Mike Wolfe spent five years unsuccessfully pitching American Pickers to networks. During that time, the concept of the show warped and wobbled as Wolfe altered the idea to meet changing television tastes. Even now, the show is evolving to stay ahead of the many copycats that have sprung up over the years. Wolfe believes being able to adapt is the key to success in any industry.
For instance, after American Pickers became a hit for The History Channel, Mike Wolfe wanted to train the next generation of pickers, he explained in 2013. He set out to create a new show that would feature kids buying and selling items they’d collected themselves.
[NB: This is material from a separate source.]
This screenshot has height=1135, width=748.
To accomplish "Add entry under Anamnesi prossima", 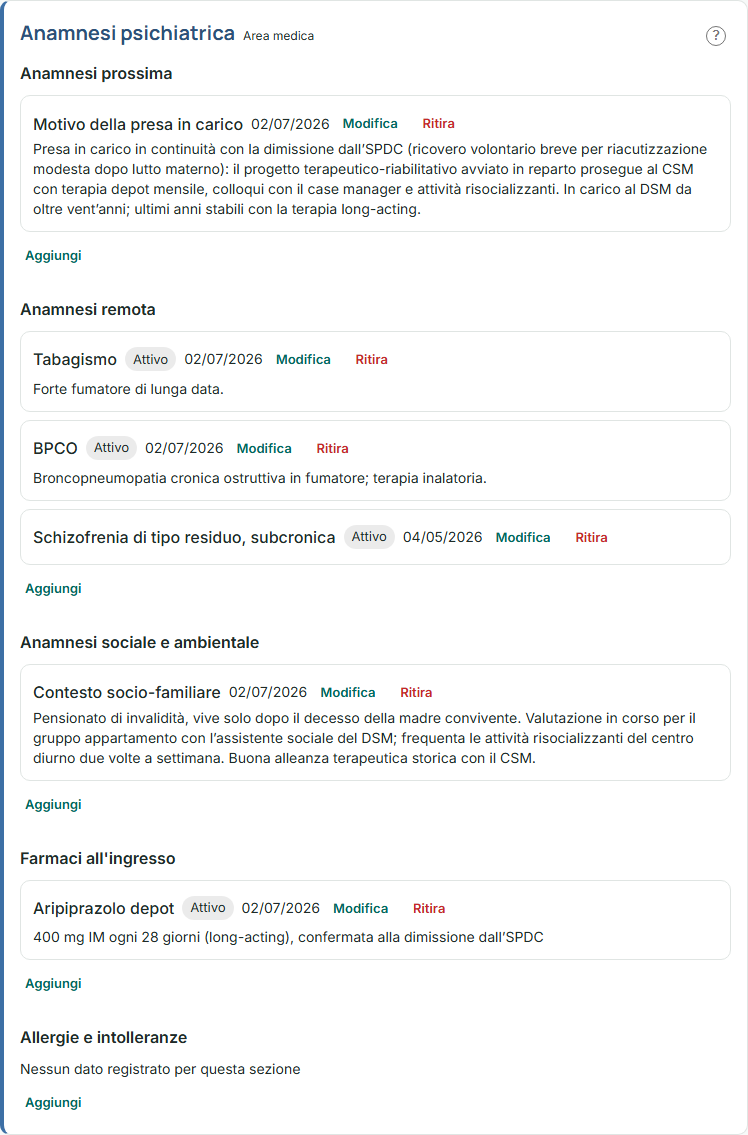I will 54,256.
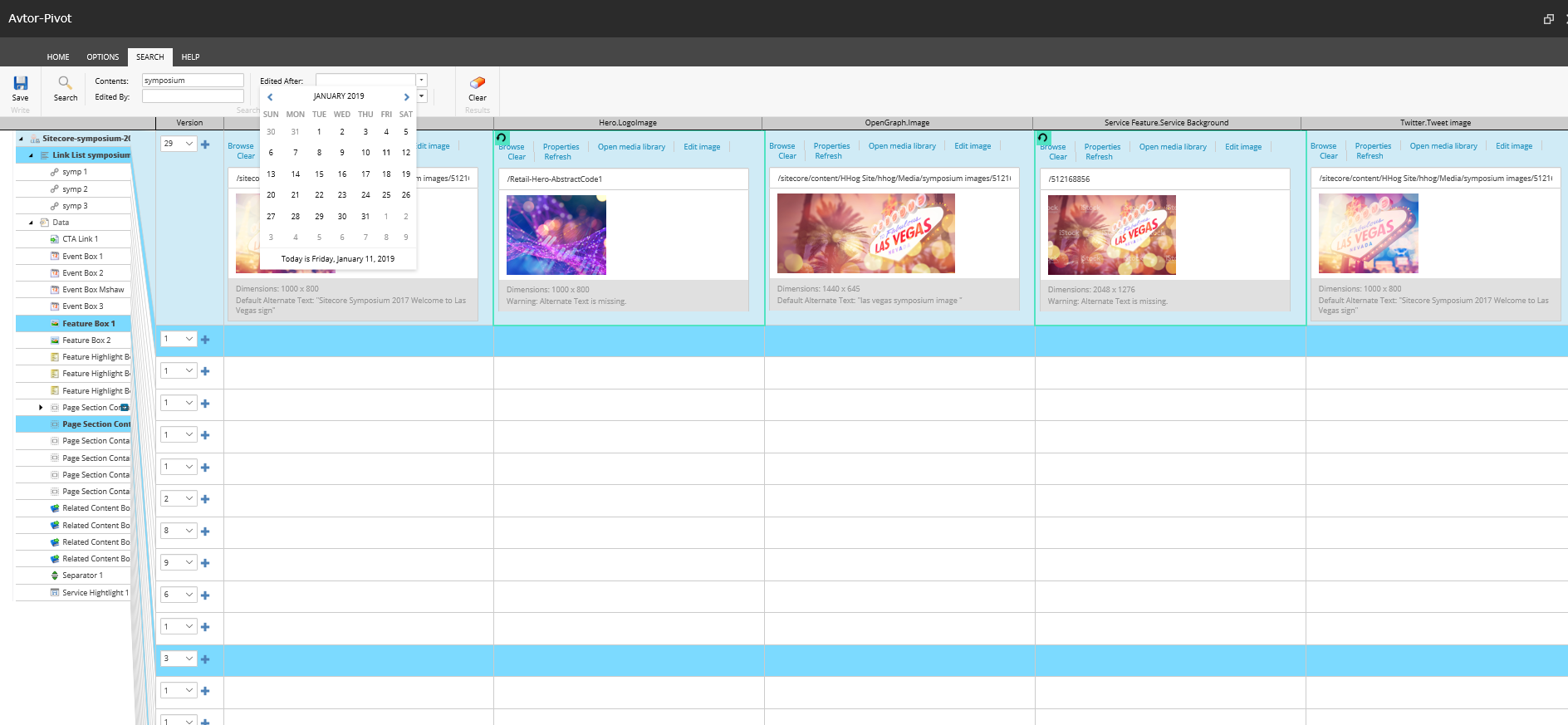Screen dimensions: 1568x725
Task: Collapse the Link List symposium node
Action: [x=32, y=155]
But no network wanted a reality show featuring children. So, he changed the idea to make it animated. He got a lot more interest in that version of the show. But, like most television pitches, it didn’t work out.
That idea eventually became his book Kid Pickers: How to Turn Junk Into Treasure. It’s a guide to teach kids how to find items, figure out what their worth, and how to sell them.
“My ideas are always organic,” he told an audience in 2013, “meaning they grow with the situation — just like all of us do. But I’m not fixated on my idea to the point where it has to be there.”
He explained that whenever he hit a roadblock in pitching a project, he would pull back and refocus the idea.
“I would take my alternative energy and think from a different angle,” he explained.
It’s what legendary Hollywood director Orson Wells pointed decades ago. Obstacles are the fuel of creativity.
“The absence of limitations,” Wells said, “is the enemy of art.”
Mike Wolfe Talks Pitching ‘American Pickers’ for 5 Years
“I was always on the road finding great stuff. I shared some of my experiences with my friends, and they said, ‘You should buy a video camera,’ so I did. I put it on the dash and talked into it as I drove around. And I made videos and posted them on my website,” he told Southeastern Antiquing and Collecting Magazine in 2011.
Those early videos focused on the weird and valuable things he pulled out of barns, attics, and musty basements. It was similar to American Pickers but lacked the charm of the show. Wolfe learned that the real value wasn’t the cash he was making. It was the people he was meeting and the history of the items he salvaged.
He adapted his approach to be more like Anthony Bourdain, the Des Moines Register noted. The chef-turned-television host used the dinner table as a storytelling vehicle. He focused on the people who made the meal, the culture where it was created, and the experience of eating it. Wolfe re-tuned his videos to do something similar.
That was the change that the show needed to hook a potential buyer. Because The History Channel bought the show soon after.